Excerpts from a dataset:
☆ ☆ ☆ ☆ ☆
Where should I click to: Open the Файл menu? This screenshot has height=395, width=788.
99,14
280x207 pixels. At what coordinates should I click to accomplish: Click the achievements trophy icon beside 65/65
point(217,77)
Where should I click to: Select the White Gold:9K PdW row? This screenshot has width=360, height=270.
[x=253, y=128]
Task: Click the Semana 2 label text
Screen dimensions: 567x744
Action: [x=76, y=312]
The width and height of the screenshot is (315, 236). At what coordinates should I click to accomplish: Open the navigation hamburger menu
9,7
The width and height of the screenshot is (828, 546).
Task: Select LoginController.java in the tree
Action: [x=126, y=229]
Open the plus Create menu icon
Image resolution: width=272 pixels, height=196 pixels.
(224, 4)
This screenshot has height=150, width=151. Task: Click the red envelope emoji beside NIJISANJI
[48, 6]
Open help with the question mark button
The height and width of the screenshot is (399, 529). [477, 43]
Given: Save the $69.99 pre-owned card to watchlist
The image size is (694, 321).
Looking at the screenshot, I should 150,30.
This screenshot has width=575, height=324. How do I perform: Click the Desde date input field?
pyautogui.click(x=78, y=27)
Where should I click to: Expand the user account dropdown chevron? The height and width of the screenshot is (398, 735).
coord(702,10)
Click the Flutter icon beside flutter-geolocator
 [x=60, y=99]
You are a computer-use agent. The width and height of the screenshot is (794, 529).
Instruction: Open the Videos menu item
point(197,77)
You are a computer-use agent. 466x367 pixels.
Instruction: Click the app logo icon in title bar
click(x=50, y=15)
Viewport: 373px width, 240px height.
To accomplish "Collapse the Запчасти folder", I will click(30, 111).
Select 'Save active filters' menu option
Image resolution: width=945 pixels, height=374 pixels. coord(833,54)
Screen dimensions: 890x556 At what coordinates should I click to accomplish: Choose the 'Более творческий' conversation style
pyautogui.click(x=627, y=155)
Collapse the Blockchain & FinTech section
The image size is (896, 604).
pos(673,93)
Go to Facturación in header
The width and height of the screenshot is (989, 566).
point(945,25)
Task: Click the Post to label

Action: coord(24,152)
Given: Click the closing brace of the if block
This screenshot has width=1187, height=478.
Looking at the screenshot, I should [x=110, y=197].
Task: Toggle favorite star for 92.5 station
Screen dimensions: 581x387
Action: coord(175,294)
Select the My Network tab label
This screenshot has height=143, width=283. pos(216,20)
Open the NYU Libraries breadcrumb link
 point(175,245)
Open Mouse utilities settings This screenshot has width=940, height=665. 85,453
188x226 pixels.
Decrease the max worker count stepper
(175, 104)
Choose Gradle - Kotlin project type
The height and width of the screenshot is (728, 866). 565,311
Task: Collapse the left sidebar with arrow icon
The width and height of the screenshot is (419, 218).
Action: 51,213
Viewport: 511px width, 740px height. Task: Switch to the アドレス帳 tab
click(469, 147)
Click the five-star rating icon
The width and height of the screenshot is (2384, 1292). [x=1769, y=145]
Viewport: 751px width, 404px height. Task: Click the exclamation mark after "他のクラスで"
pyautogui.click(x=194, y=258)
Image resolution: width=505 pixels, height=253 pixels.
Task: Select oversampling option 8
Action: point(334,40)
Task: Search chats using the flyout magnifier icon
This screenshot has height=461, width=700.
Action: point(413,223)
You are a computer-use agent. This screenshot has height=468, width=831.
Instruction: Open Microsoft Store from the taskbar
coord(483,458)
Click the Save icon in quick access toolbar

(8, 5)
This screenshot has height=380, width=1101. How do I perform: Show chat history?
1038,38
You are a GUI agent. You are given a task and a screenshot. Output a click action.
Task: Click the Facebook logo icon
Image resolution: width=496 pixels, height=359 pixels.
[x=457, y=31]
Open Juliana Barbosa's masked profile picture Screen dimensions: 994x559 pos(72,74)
☆ ☆ ☆ ☆ ☆
Exercise aim:
Your task is to copy all of the entries exactly.

Result:
Where should I click to: Open the Файл menu? This screenshot has height=395, width=788.
99,14
280x207 pixels. At what coordinates should I click to accomplish: Click the achievements trophy icon beside 65/65
point(217,77)
Where should I click to: Select the White Gold:9K PdW row? This screenshot has width=360, height=270.
[x=253, y=128]
Task: Click the Semana 2 label text
Screen dimensions: 567x744
Action: [x=76, y=312]
The width and height of the screenshot is (315, 236). At what coordinates should I click to accomplish: Open the navigation hamburger menu
9,7
The width and height of the screenshot is (828, 546).
Task: Select LoginController.java in the tree
Action: [x=126, y=229]
Open the plus Create menu icon
Image resolution: width=272 pixels, height=196 pixels.
(224, 4)
This screenshot has height=150, width=151. Task: Click the red envelope emoji beside NIJISANJI
[48, 6]
Open help with the question mark button
The height and width of the screenshot is (399, 529). [477, 43]
Given: Save the $69.99 pre-owned card to watchlist
The image size is (694, 321).
Looking at the screenshot, I should 150,30.
This screenshot has width=575, height=324. How do I perform: Click the Desde date input field?
pyautogui.click(x=78, y=27)
Where should I click to: Expand the user account dropdown chevron? The height and width of the screenshot is (398, 735).
coord(702,10)
Click the Flutter icon beside flutter-geolocator
 [x=60, y=99]
You are a computer-use agent. The width and height of the screenshot is (794, 529).
Instruction: Open the Videos menu item
point(197,77)
You are a computer-use agent. 466x367 pixels.
Instruction: Click the app logo icon in title bar
click(x=50, y=15)
Viewport: 373px width, 240px height.
To accomplish "Collapse the Запчасти folder", I will click(30, 111).
Select 'Save active filters' menu option
Image resolution: width=945 pixels, height=374 pixels. coord(833,54)
Screen dimensions: 890x556 At what coordinates should I click to accomplish: Choose the 'Более творческий' conversation style
pyautogui.click(x=627, y=155)
Collapse the Blockchain & FinTech section
The image size is (896, 604).
pos(673,93)
Go to Facturación in header
The width and height of the screenshot is (989, 566).
point(945,25)
Task: Click the Post to label

Action: coord(24,152)
Given: Click the closing brace of the if block
This screenshot has width=1187, height=478.
Looking at the screenshot, I should [x=110, y=197].
Task: Toggle favorite star for 92.5 station
Screen dimensions: 581x387
Action: coord(175,294)
Select the My Network tab label
This screenshot has height=143, width=283. pos(216,20)
Open the NYU Libraries breadcrumb link
 point(175,245)
Open Mouse utilities settings This screenshot has width=940, height=665. 85,453
188x226 pixels.
Decrease the max worker count stepper
(175, 104)
Choose Gradle - Kotlin project type
The height and width of the screenshot is (728, 866). 565,311
Task: Collapse the left sidebar with arrow icon
The width and height of the screenshot is (419, 218).
Action: 51,213
Viewport: 511px width, 740px height. Task: Switch to the アドレス帳 tab
click(469, 147)
Click the five-star rating icon
The width and height of the screenshot is (2384, 1292). [x=1769, y=145]
Viewport: 751px width, 404px height. Task: Click the exclamation mark after "他のクラスで"
pyautogui.click(x=194, y=258)
Image resolution: width=505 pixels, height=253 pixels.
Task: Select oversampling option 8
Action: point(334,40)
Task: Search chats using the flyout magnifier icon
This screenshot has height=461, width=700.
Action: point(413,223)
You are a computer-use agent. This screenshot has height=468, width=831.
Instruction: Open Microsoft Store from the taskbar
coord(483,458)
Click the Save icon in quick access toolbar

(8, 5)
This screenshot has height=380, width=1101. How do I perform: Show chat history?
1038,38
You are a GUI agent. You are given a task and a screenshot. Output a click action.
Task: Click the Facebook logo icon
Image resolution: width=496 pixels, height=359 pixels.
[x=457, y=31]
Open Juliana Barbosa's masked profile picture Screen dimensions: 994x559 pos(72,74)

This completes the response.